The condition, according to the Alzheimer’s Association, is common type of progressive dementia (second most common after Alzheimer’s disease, with 1.4 million people experiencing it). It occurs when protein deposits (which are called Lewy bodies) develop in different nerve cells in the brain — it can lead to cognition and memory issues, changes in the way a person walks and balances, sleep issues and vivid hallucinations.
Lewy body proteins are also associated with Parkinson’s and patients with them can often have the “plaques and tangles” seen in Alzheimer’s patients, according to the Mayo Clinic. “Many people with Parkinson’s eventually develop problems with thinking and reasoning,” according to the Alzheimer’s Association, “and many people with Lewy body dementia experience movement symptoms, such as hunched posture, rigid muscles, a shuffling walk and trouble initiating movement.”
What are the symptoms of Lewy Body Dementia?
According to the Mayo Clinic, symptoms for LBD include:
- Visual hallucinations.
- Movement disorders.
- Poor regulation of body functions (autonomic nervous system)

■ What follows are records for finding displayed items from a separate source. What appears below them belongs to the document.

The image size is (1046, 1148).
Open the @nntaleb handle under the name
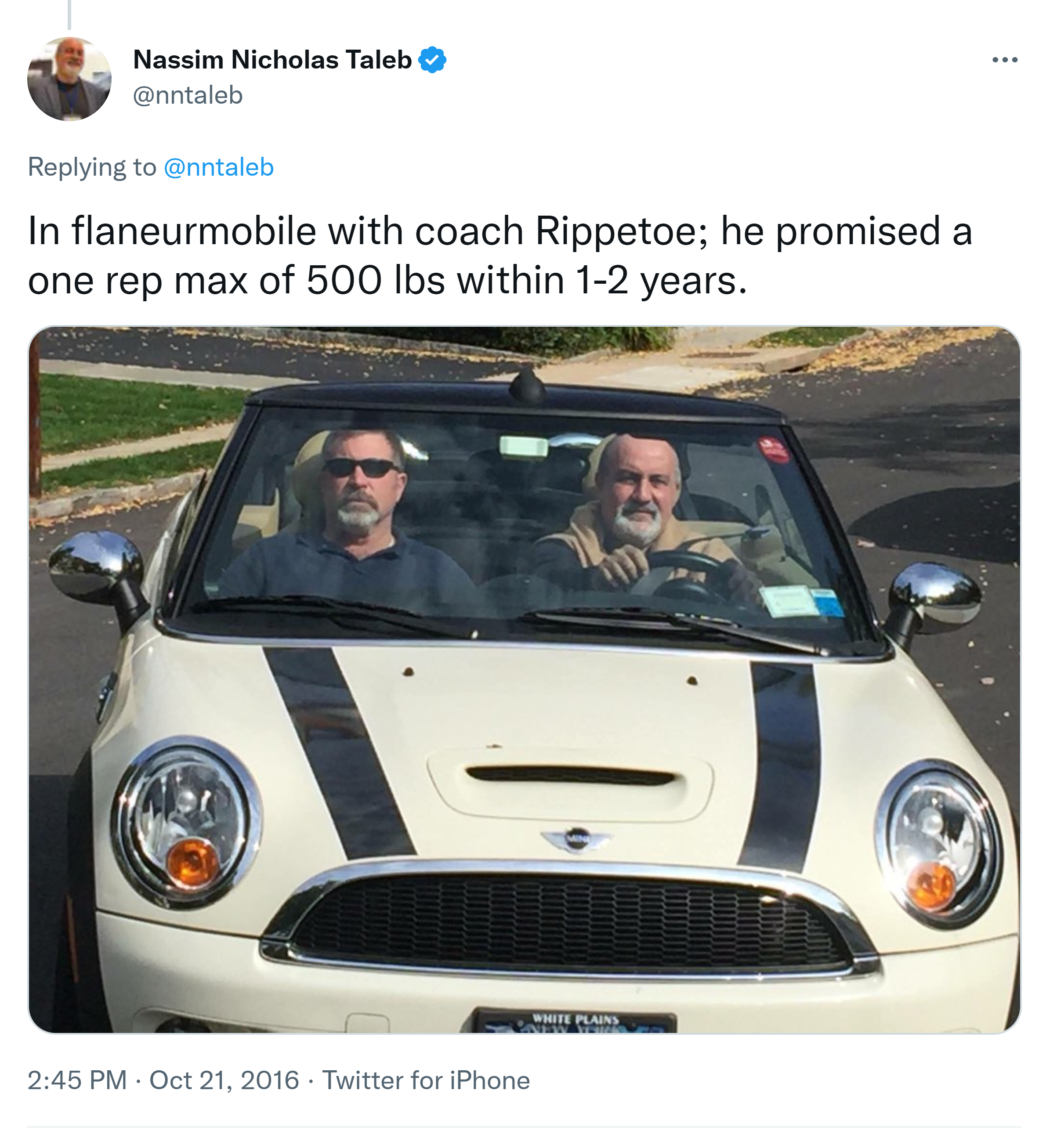[x=188, y=95]
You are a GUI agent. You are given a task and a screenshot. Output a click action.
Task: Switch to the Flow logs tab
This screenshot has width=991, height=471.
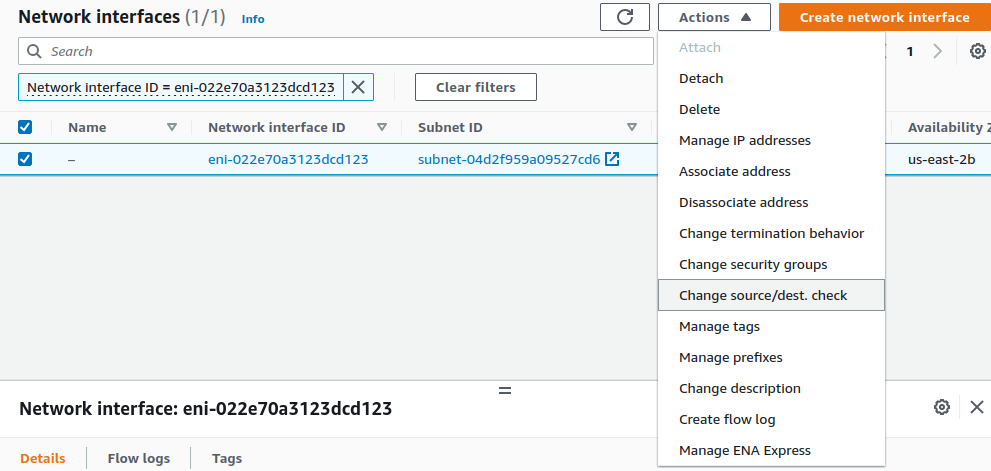pos(139,458)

- Dizziness, falls and bowel issues such as constipation.
- Cognitive problems.
- Sleep difficulties.
- Fluctuating attention.
LBD can be an elusive and complicated diagnosis
“Robin Williams struggled with getting the right diagnosis, which repeatedly parallels the experience we hear from people with LBD and their loved ones who call our helpline,” Norma Loeb, executive director of the Lewy Body Dementia Resource Center, said in a press release. The condition
One of the main complications with LBD, according to experts, is how difficult it can be to accurately diagnose. The earliest symptoms are similar to a range of other conditions from Alzheimer’s to Parkinson’s to depression. “
“Being misdiagnosed can be dangerous because people with LBD are sensitive to medications, and the wrong drugs may cause severe reactions such as hallucinations or worse,” Loeb adds. “The correct diagnosis is crucial to a better quality of life.”

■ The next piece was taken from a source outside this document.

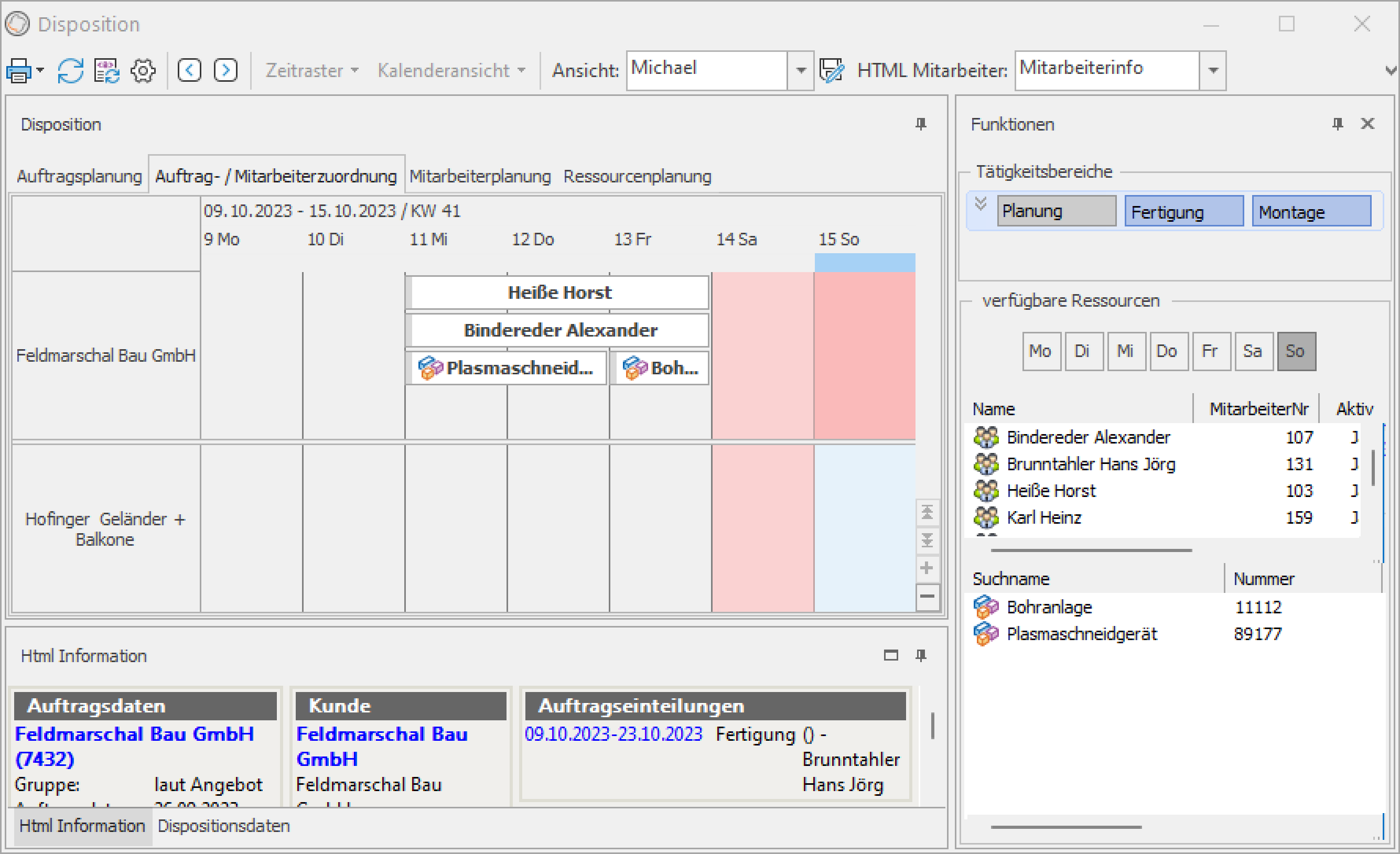Click the blue refresh arrows icon
1400x854 pixels.
70,71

Noting that high profile patients like Williams and Ted Turner (who also opened up about his diagnosis with LBD) who have access to high quality care are still struggling, the filmmakers and advocates for the disease believe that raising awareness and giving a better idea of what this disease looks like and how families and caretakers can best support their loved one experiencing it.
“Although an estimated 1.4 million Americans have been diagnosed with LBD, many more may be experiencing symptoms without having reached a diagnosis,” Loeb said. “Since even those with excellent medical care often struggle to reach an accurate diagnosis, it’s crucial to raise awareness of Lewy Body Dementia to help all individuals find timely and appropriate treatment.”